Aim:
Put the records from the line containing "Screen dimensions: 720x1255" through the line containing "pos(579,820)" into a numbered list, one line per item, leaving out any blank lines.

Material:
>> START
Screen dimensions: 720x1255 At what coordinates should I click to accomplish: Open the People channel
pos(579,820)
>> END
>> START
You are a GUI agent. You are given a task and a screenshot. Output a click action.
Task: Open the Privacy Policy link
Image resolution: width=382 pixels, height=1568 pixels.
>> END
>> START
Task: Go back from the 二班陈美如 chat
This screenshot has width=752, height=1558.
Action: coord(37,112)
>> END
Result of the task:
1. Screen dimensions: 720x1255 At what coordinates should I click to accomplish: Open the People channel
2. pos(579,820)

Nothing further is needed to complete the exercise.